PROBLEM:
Only the lines from the one bearing "You are a computer-use agent." through the end of the entries should be output, exactly as they stand, and pictures should be skipped.
————————
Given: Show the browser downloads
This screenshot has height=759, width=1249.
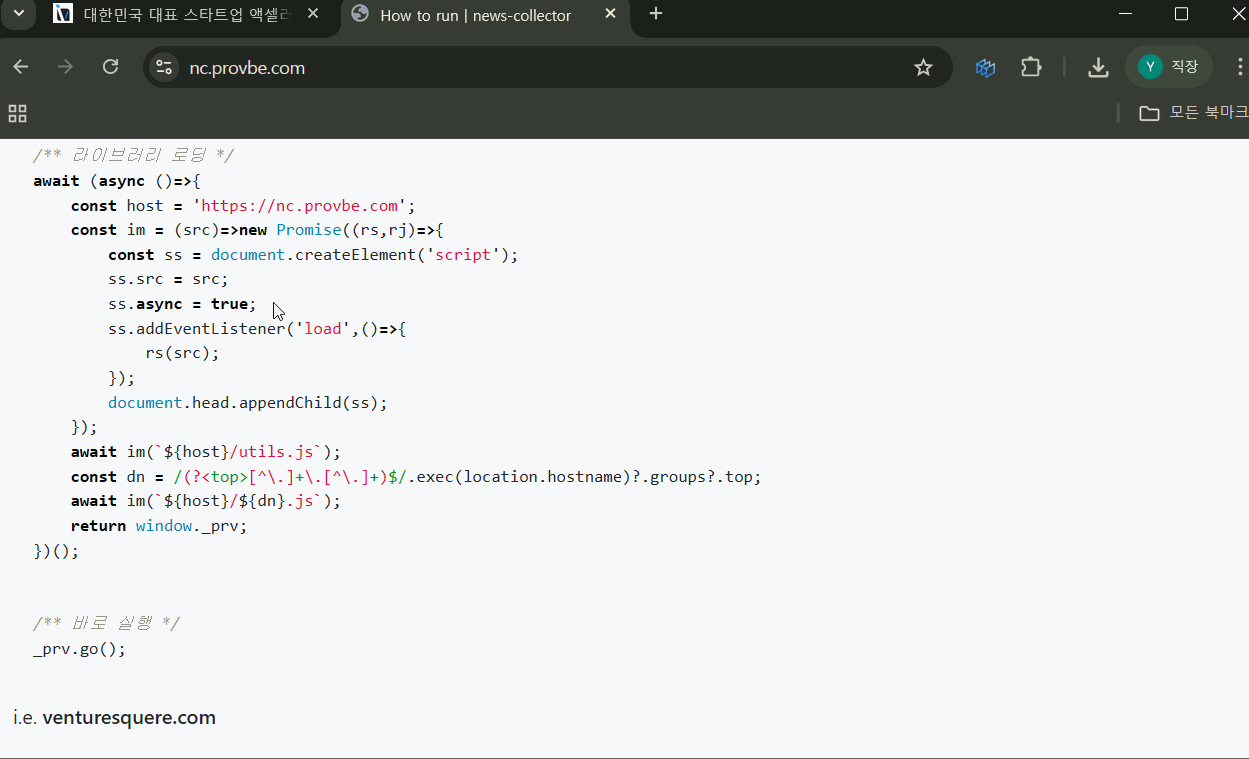Looking at the screenshot, I should (1098, 67).
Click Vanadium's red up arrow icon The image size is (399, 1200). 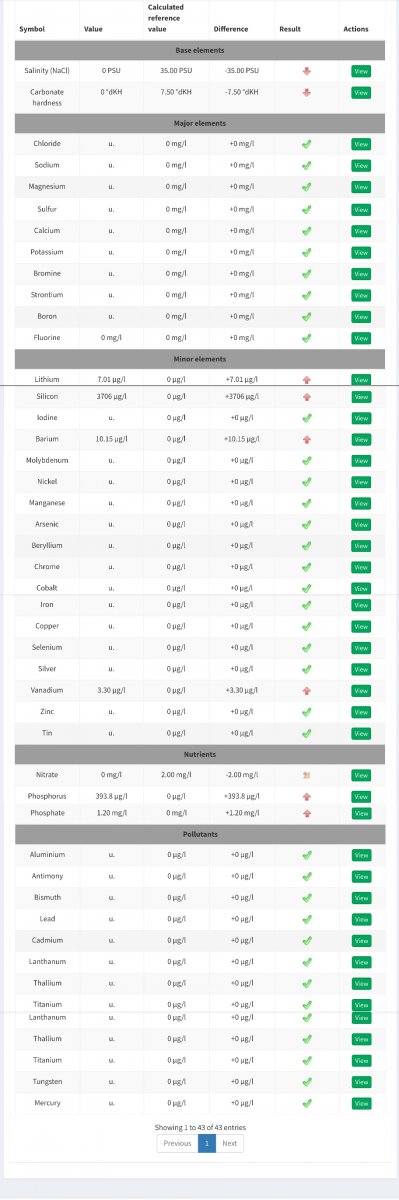307,691
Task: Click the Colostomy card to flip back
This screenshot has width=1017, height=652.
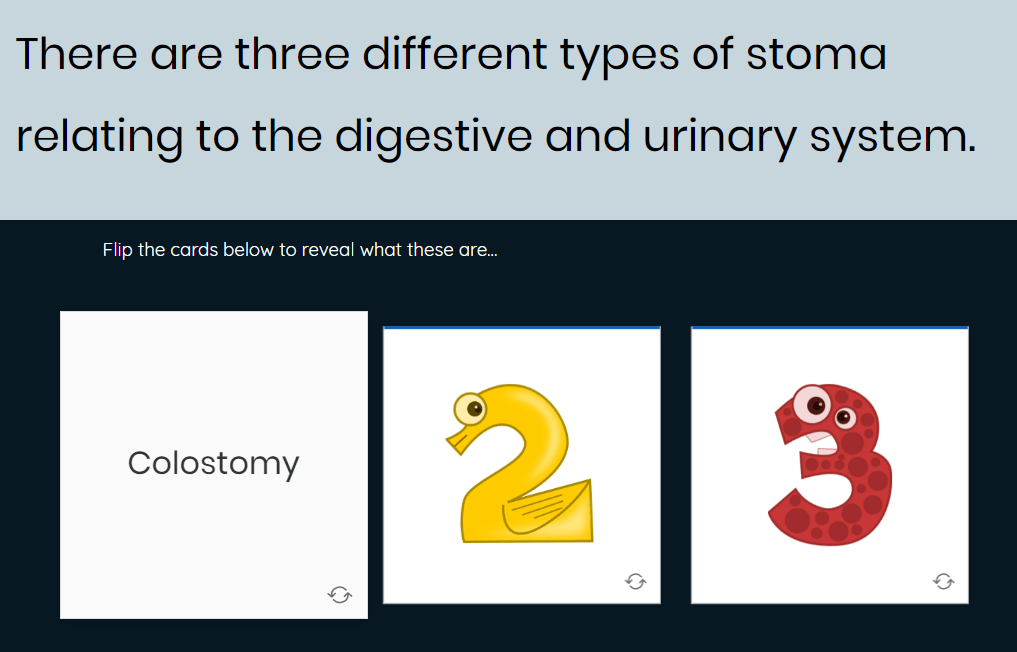Action: click(214, 465)
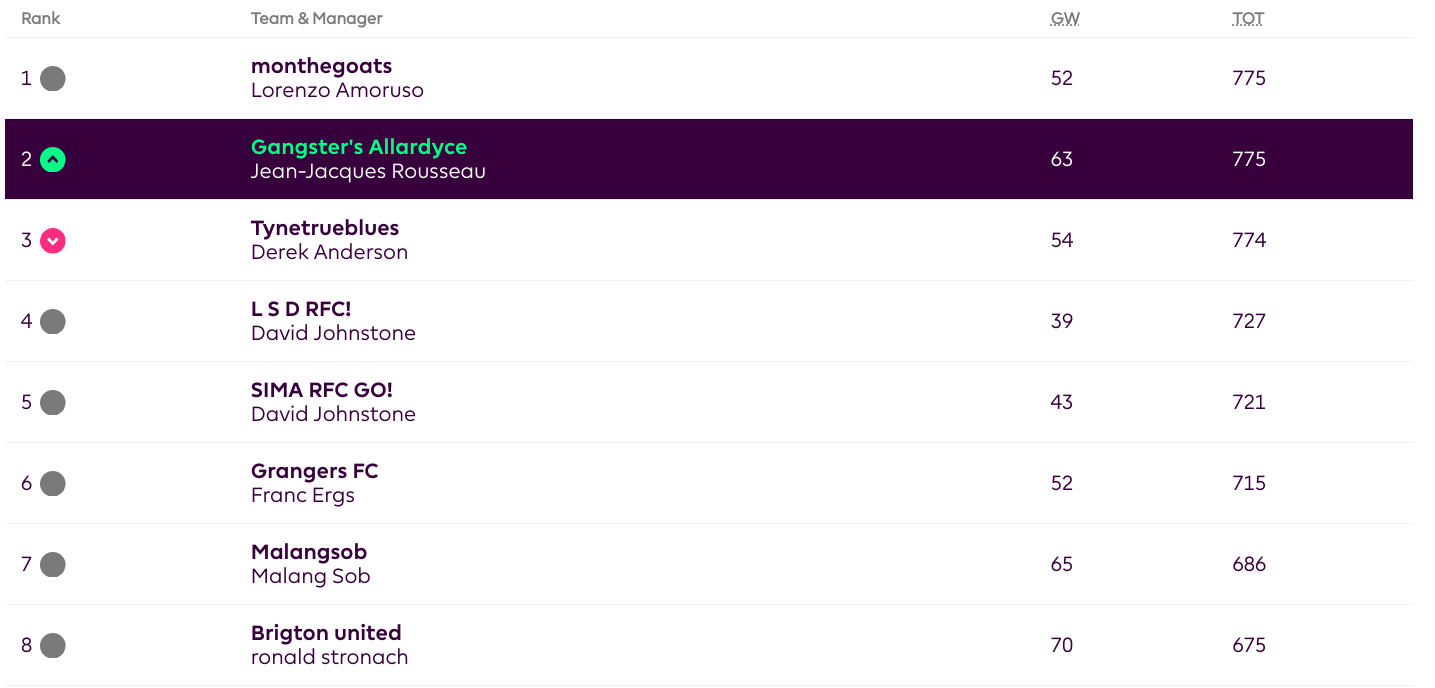
Task: Click the GW column header
Action: (x=1065, y=18)
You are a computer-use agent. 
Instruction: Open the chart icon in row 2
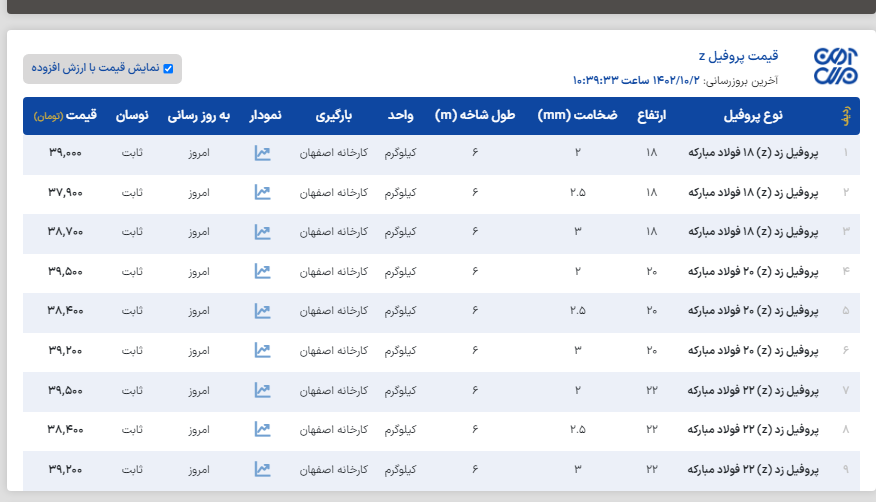click(262, 192)
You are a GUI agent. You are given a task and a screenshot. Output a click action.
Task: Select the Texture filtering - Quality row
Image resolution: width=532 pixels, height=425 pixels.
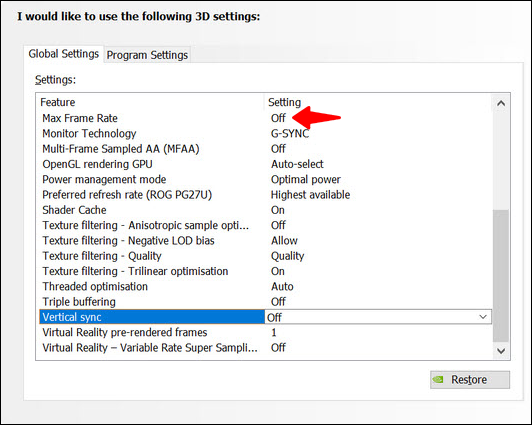[x=265, y=256]
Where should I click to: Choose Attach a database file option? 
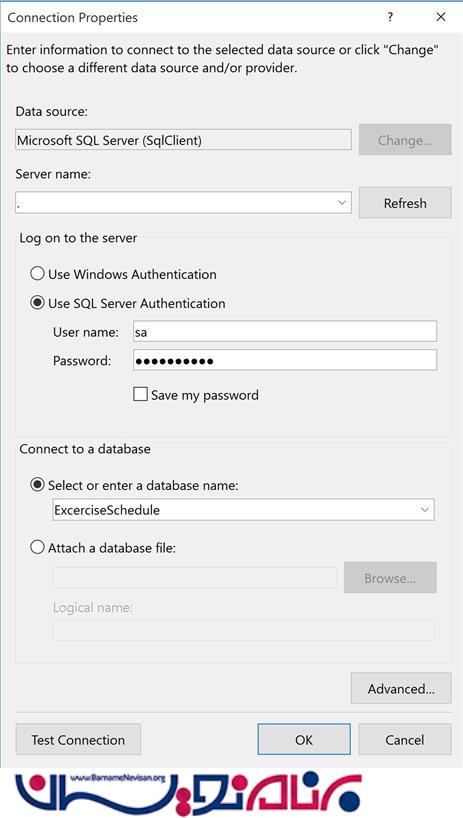click(37, 548)
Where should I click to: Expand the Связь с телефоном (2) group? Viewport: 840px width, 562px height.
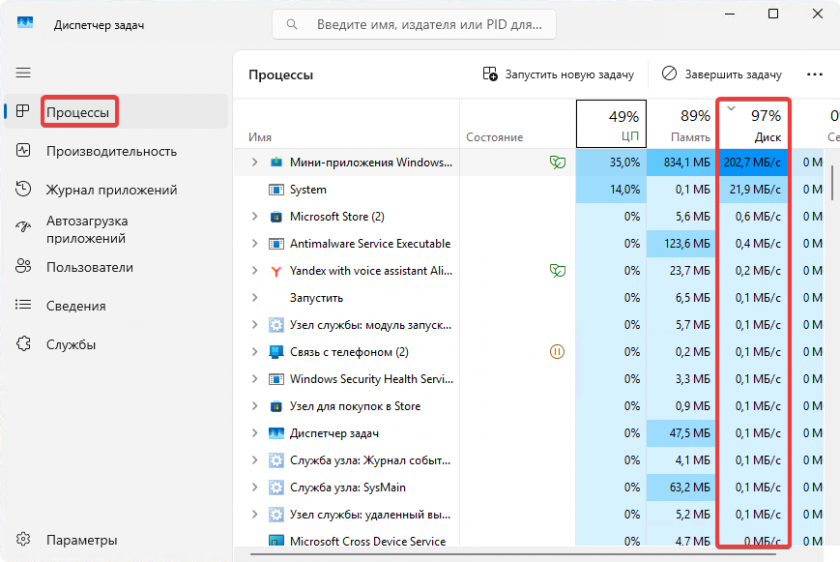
————————
EXPECTED ANSWER:
You are a computer-use agent. 
Instruction: Open the chart icon in row 2
click(262, 192)
You are a GUI agent. You are given a task and a screenshot. Output a click action.
Task: Select the Texture filtering - Quality row
Image resolution: width=532 pixels, height=425 pixels.
[x=265, y=256]
Where should I click to: Choose Attach a database file option? 
click(37, 548)
Where should I click to: Expand the Связь с телефоном (2) group? Viewport: 840px width, 562px height.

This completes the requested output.